Question
Good Shopper Good Shopper is considering a capacity expansion of its supermarket. The landowner will build the addition to suit in return for $130 000
Good Shopper
Good Shopper is considering a capacity expansion of its supermarket. The landowner will build the addition to suit in return for $130 000 upon completion and a five-year lease. The increase in rent for the addition is $12 500 per month. The annual sales projected through year 5 are in the table below. The current effective capacity is equivalent to 500 000 customers per year. Assume a 4 percent pretax profit on sales.
Year 1 | Year 2 | Year 3 | Year 4 | Year 5 | |
Customers | 560 000 | 610 000 | 650 000 | 690 000 | 715 000 |
Average sales per customer | 30 | 34 | 37 | 39 | 40 |
4.1 If Good Shopper expands its capacity to serve 700 000 customers per year now (end of year 0), what are the projected annual incremental pretax cash flows attributable to this expansion?

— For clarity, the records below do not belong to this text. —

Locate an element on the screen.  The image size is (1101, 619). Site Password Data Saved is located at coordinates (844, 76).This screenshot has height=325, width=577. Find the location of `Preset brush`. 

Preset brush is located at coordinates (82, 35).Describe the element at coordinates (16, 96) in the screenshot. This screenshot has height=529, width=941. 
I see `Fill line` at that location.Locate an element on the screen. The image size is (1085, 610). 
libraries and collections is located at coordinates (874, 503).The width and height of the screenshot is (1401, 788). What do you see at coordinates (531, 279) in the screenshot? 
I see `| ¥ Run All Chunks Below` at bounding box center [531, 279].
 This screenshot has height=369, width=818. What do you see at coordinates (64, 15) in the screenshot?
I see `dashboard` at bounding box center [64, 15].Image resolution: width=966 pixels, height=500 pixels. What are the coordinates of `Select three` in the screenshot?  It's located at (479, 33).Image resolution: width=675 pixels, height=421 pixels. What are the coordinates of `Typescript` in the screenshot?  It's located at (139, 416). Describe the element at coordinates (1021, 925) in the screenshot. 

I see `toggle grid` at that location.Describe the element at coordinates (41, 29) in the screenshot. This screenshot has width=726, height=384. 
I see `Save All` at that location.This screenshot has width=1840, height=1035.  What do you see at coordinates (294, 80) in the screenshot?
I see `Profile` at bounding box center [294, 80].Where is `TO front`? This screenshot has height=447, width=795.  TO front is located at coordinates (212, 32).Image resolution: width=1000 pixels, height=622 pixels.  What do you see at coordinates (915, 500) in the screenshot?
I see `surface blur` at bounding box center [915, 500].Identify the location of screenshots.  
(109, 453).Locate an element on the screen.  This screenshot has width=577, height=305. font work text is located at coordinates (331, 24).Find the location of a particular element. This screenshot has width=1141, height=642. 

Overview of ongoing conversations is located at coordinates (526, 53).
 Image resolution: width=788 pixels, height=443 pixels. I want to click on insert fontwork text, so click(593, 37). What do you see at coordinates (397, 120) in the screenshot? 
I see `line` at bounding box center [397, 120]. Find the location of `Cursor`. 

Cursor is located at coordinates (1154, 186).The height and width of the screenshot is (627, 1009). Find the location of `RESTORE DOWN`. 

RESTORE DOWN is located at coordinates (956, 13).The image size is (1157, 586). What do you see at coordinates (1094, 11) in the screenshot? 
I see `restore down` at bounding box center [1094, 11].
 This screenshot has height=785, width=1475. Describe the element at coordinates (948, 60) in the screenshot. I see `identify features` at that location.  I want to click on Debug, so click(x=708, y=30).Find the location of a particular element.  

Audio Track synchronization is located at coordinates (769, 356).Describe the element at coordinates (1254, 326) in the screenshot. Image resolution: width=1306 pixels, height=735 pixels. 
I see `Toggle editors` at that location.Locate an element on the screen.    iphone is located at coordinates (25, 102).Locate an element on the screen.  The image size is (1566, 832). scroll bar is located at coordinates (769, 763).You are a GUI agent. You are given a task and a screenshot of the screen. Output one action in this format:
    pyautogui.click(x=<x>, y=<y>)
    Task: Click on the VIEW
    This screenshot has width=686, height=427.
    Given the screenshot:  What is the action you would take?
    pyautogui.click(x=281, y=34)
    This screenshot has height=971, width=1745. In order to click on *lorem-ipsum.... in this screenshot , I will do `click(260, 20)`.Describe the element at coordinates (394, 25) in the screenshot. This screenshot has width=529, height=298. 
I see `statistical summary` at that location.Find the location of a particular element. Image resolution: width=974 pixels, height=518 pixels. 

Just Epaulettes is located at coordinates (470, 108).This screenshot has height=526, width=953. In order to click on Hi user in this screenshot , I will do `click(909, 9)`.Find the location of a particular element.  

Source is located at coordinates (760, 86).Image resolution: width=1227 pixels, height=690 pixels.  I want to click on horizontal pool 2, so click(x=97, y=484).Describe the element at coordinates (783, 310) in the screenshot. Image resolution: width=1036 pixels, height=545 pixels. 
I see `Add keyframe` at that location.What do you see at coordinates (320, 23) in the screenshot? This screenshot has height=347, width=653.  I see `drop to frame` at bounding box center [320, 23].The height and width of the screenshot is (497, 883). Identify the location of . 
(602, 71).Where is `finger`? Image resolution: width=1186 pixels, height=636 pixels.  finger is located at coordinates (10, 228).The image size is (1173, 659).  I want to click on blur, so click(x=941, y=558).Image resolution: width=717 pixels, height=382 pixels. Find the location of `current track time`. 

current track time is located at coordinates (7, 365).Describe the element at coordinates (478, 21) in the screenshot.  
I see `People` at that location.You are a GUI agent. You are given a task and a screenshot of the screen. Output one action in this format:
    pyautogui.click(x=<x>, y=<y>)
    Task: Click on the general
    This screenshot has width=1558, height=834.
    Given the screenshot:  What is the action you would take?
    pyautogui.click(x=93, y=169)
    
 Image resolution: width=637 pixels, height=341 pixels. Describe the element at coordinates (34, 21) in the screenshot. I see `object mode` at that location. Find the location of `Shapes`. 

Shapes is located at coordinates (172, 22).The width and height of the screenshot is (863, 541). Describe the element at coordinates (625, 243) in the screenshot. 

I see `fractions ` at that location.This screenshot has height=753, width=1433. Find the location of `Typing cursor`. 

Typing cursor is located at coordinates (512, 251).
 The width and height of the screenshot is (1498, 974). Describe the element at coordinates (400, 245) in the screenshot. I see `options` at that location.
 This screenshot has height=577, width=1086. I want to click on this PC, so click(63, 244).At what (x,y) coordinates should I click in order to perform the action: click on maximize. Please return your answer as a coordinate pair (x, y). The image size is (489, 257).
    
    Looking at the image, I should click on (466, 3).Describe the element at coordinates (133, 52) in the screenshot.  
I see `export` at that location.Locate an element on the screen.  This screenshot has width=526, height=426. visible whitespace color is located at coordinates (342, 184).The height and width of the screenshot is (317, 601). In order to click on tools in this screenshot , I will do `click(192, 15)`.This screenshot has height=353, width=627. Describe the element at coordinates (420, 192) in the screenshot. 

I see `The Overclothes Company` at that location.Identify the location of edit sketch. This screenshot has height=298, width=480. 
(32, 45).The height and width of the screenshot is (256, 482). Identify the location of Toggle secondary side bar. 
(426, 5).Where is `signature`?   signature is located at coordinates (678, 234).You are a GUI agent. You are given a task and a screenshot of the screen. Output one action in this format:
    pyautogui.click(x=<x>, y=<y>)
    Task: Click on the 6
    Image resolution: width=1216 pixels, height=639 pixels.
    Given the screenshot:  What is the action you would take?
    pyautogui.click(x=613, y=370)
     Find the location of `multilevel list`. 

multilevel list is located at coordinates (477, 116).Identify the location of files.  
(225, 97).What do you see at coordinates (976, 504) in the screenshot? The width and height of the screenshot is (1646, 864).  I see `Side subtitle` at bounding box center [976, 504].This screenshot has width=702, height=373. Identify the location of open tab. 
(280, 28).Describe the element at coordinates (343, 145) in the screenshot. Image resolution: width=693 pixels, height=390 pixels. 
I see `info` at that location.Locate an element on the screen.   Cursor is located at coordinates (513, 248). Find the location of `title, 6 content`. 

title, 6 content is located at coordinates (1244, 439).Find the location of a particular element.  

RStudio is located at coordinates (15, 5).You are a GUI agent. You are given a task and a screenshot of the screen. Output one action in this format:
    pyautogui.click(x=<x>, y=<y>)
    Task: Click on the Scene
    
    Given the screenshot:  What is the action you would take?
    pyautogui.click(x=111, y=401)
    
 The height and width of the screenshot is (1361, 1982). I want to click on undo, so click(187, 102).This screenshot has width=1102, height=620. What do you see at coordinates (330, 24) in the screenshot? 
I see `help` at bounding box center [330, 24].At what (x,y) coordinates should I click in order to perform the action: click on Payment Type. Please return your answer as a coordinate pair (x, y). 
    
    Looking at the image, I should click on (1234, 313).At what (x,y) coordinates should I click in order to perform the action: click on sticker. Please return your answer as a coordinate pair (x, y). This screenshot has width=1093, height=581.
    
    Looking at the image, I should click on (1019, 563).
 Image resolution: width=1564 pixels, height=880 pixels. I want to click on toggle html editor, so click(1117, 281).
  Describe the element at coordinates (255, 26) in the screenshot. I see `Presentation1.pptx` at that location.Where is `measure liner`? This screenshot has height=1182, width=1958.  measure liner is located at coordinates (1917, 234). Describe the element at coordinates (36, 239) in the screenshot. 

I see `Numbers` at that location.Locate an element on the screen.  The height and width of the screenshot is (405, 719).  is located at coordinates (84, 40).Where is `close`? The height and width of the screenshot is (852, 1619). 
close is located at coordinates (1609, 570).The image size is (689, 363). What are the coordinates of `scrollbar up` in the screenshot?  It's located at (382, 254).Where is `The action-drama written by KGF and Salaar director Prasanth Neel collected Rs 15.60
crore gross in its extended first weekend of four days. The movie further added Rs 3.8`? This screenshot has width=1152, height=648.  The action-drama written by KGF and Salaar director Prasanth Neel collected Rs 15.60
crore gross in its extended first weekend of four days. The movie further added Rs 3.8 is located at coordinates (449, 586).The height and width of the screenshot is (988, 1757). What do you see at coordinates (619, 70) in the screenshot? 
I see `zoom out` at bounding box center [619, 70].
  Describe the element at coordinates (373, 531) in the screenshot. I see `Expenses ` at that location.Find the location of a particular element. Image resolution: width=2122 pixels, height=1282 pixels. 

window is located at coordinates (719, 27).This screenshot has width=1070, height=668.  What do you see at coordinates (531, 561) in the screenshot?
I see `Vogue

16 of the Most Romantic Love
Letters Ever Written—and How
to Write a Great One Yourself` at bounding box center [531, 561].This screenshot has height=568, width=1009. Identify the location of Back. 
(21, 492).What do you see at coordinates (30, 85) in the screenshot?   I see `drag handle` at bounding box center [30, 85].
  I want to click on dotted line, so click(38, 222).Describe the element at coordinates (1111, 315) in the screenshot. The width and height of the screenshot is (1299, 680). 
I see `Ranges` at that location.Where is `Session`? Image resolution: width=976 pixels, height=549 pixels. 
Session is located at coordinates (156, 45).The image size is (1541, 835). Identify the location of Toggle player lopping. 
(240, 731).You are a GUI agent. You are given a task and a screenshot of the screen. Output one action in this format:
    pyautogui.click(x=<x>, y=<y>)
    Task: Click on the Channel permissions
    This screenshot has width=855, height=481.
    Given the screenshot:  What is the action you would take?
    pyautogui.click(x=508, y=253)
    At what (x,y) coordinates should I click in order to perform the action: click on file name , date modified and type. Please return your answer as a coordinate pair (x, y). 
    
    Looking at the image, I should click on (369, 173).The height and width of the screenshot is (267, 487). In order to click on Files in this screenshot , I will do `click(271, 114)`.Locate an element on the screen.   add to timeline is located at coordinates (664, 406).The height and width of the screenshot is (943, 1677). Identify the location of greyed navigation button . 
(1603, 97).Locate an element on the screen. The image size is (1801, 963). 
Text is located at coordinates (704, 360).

4.2 If Good Shopper expands its capacity to serve 700 000 customers per year at the end of year 2, the landowner will build the same addition for $180 000 and a 3-year lease at $13 500 per month. What are the projected annual incremental pretax cash flows attributable to this expansion alternative?
4.3 Based on calculations, what recommendation would you give to Good Shopper?
in the question "4 percent profit on sales before taxes" means the company's margin percentage investment so positive cash flow for year 1 is 60000 * $30 * 4% = $72000 (minus rent etc.)